Ghosh Kuntal, Bhaumik Kamales, Sarkar Sandip
Centre for Soft Computing Research, Indian Statistical Institute, 203, B.T. Road, Calcutta, India.
Prog Brain Res. 2008;168:175-91. doi: 10.1016/S0079-6123(07)68015-7.
The present work is aimed at understanding and explaining some of the aspects of visual signal processing at the retinal level while exploiting the same towards the development of some simple techniques in the domain of digital image processing. Classical studies on retinal physiology revealed the nature of contrast sensitivity of the receptive field of bipolar or ganglion cells, which lie in the outer and inner plexiform layers of the retina. To explain these observations, a difference of Gaussian (DOG) filter was suggested, which was subsequently modified to a Laplacian of Gaussian (LOG) filter for computational ease in handling two-dimensional retinal inputs. Till date almost all image processing algorithms, used in various branches of science and engineering had followed LOG or one of its variants. Recent observations in retinal physiology however, indicate that the retinal ganglion cells receive input from a larger area than the classical receptive fields. We have proposed an isotropic model for the non-classical receptive field of the retinal ganglion cells, corroborated from these recent observations, by introducing higher order derivatives of Gaussian expressed as linear combination of Gaussians only. In digital image processing, this provides a new mechanism of edge detection on one hand and image half-toning on the other. It has also been found that living systems may sometimes prefer to "perceive" the external scenario by adding noise to the received signals in the pre-processing level for arriving at better information on light and shade in the edge map. The proposed model also provides explanation to many brightness-contrast illusions hitherto unexplained not only by the classical isotropic model but also by some other Gestalt and Constructivist models or by non-isotropic multi-scale models. The proposed model is easy to implement both in the analog and digital domain. A scheme for implementation in the analog domain generates a new silicon retina model implemented on a hardware development platform.

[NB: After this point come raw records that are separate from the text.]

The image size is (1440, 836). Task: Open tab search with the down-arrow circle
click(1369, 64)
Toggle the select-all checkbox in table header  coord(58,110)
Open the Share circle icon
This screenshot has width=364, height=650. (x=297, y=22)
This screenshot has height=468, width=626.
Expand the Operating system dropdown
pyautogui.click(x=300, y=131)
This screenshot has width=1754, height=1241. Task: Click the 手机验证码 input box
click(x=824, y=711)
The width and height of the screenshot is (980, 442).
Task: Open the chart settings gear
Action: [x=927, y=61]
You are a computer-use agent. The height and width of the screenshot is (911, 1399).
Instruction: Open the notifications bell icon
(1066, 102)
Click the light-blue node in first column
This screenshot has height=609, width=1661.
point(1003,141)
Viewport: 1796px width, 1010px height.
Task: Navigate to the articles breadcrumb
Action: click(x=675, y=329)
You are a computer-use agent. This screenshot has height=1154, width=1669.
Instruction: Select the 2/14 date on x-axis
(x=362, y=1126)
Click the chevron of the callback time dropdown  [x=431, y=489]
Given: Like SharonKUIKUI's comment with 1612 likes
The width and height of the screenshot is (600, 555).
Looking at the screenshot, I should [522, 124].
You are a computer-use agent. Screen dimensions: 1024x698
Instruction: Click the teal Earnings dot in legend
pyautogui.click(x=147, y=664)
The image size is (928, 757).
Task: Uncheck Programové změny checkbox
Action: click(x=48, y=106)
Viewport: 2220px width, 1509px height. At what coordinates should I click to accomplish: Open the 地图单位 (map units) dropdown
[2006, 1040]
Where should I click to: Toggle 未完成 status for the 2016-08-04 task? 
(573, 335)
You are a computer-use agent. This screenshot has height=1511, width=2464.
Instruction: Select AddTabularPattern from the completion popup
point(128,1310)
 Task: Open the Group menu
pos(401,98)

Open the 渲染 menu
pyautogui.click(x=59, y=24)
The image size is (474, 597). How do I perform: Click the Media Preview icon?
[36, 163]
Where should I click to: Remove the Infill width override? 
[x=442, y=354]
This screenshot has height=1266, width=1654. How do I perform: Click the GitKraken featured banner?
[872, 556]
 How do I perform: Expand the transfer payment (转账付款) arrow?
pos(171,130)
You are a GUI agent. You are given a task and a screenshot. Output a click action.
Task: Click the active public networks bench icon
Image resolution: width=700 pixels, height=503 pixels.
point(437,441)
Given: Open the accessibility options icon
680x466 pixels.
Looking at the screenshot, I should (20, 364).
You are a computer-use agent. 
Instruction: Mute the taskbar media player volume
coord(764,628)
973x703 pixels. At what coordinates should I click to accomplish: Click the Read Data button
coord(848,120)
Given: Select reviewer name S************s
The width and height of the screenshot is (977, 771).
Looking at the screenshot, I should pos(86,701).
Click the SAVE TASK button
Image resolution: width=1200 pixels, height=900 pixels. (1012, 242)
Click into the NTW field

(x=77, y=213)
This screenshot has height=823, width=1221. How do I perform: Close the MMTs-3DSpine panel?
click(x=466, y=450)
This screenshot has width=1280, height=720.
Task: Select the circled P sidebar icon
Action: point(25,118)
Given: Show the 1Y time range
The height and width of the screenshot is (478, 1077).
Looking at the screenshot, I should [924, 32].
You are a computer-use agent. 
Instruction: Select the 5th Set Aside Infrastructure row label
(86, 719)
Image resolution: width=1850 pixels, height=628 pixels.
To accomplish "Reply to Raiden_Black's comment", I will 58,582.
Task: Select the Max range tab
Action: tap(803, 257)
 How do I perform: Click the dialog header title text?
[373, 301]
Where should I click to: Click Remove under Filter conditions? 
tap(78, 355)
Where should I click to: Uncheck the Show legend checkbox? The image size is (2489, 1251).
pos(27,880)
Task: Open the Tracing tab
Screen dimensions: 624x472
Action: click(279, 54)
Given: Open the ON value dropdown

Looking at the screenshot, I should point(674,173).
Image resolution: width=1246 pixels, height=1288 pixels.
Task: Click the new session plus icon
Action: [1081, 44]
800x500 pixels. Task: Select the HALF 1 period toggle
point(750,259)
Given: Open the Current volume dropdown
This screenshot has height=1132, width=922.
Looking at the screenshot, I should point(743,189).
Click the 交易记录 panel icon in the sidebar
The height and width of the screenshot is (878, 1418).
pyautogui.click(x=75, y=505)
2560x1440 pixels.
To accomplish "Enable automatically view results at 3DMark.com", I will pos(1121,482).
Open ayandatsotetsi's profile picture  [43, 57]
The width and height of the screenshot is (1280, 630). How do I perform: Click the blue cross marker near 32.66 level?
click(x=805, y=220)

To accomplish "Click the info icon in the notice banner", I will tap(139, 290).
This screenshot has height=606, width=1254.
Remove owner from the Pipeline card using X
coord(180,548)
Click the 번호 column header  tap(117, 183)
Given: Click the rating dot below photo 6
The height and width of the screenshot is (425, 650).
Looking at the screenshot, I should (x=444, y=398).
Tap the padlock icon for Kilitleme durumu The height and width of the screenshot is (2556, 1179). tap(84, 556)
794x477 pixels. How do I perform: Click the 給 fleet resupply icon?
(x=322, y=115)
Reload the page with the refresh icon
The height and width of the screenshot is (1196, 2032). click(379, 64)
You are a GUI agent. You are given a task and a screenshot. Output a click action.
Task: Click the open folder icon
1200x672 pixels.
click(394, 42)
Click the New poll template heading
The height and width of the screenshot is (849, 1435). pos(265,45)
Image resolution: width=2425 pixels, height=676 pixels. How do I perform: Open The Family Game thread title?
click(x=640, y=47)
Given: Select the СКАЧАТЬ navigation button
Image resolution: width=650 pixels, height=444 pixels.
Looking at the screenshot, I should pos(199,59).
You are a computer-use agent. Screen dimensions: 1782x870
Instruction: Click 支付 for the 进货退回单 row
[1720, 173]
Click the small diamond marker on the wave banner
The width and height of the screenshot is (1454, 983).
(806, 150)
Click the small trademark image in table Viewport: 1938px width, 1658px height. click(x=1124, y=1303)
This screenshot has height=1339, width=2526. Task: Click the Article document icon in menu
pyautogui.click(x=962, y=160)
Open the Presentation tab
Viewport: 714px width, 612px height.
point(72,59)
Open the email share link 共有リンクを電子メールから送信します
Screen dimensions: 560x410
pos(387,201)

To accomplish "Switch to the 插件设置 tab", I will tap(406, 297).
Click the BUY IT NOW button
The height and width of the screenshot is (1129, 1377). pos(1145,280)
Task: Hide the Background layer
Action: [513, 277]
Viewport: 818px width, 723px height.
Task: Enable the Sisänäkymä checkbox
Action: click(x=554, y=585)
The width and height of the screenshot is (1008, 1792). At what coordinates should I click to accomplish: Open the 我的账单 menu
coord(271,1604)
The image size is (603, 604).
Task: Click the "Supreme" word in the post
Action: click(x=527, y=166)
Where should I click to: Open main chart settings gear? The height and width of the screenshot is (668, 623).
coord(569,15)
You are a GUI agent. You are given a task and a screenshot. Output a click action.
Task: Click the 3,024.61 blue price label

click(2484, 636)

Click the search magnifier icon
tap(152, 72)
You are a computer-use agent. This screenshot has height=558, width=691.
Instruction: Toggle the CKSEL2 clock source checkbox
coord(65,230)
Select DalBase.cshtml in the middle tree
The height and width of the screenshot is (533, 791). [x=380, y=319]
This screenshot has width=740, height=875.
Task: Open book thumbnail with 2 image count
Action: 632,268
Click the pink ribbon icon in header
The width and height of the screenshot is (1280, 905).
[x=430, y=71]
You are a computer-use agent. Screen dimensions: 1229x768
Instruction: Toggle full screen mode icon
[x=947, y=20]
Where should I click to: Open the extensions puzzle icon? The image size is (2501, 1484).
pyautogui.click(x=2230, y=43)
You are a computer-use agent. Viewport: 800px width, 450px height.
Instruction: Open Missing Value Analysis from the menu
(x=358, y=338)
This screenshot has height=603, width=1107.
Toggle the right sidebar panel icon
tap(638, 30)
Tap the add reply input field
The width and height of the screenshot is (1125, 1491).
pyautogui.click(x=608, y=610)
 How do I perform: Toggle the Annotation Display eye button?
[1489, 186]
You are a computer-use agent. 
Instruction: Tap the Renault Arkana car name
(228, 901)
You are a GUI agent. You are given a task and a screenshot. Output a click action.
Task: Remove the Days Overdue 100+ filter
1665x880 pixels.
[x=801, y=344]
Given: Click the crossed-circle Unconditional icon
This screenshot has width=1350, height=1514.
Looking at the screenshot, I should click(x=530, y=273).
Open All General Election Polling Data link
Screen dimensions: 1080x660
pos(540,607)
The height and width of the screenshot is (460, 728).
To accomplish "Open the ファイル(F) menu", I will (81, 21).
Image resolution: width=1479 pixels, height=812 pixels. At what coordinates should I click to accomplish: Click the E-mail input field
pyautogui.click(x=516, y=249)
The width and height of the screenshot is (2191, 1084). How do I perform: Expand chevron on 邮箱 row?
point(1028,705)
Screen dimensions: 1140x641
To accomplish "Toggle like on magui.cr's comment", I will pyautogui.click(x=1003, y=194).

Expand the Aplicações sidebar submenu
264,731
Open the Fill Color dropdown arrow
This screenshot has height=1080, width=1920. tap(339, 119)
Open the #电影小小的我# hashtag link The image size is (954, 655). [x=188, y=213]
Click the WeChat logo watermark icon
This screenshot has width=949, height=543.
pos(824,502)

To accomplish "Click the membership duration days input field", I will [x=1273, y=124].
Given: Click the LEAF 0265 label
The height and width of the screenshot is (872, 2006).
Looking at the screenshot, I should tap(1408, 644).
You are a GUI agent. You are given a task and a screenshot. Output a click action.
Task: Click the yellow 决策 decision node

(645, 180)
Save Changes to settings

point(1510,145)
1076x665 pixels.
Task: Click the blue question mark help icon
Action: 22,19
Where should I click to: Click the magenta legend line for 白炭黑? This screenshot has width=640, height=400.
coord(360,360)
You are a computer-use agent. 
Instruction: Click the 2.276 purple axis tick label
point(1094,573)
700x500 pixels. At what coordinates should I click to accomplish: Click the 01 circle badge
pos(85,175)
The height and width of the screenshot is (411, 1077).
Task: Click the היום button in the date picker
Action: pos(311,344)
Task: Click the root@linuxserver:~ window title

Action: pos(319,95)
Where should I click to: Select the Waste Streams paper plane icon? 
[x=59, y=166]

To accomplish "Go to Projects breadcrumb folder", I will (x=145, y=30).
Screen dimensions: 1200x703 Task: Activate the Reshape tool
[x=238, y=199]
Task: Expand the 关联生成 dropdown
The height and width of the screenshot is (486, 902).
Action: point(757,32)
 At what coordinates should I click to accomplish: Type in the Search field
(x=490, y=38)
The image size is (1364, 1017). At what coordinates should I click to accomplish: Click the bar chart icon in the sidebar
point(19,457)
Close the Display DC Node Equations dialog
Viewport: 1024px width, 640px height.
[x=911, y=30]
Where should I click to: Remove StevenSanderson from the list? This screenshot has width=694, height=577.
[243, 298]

本研究旨在理解和解释视网膜层面视觉信号处理的某些方面,同时利用这些方面开发数字图像处理领域的一些简单技术。关于视网膜生理学的经典研究揭示了位于视网膜外丛状层和内丛状层的双极细胞或神经节细胞感受野的对比敏感度特性。为了解释这些观察结果,有人提出了高斯差分(DOG)滤波器,随后为了便于处理二维视网膜输入的计算而将其修改为高斯拉普拉斯(LOG)滤波器。迄今为止,科学和工程各分支中使用的几乎所有图像处理算法都遵循LOG或其变体之一。然而,视网膜生理学的最新观察表明,视网膜神经节细胞接收的输入来自比经典感受野更大的区域。我们根据这些最新观察结果,通过引入仅表示为高斯线性组合的高斯高阶导数,为视网膜神经节细胞的非经典感受野提出了一个各向同性模型。在数字图像处理中,这一方面提供了一种新的边缘检测机制,另一方面提供了图像半色调处理机制。还发现,生物系统有时可能倾向于在预处理阶段向接收到的信号中添加噪声来“感知”外部场景,以便在边缘图中获得关于明暗的更好信息。所提出的模型还为许多迄今为止不仅经典各向同性模型,而且其他格式塔和建构主义模型或非各向同性多尺度模型都无法解释的亮度对比错觉提供了解释。所提出的模型在模拟和数字领域都易于实现。一种模拟领域的实现方案生成了一个在硬件开发平台上实现的新硅视网膜模型。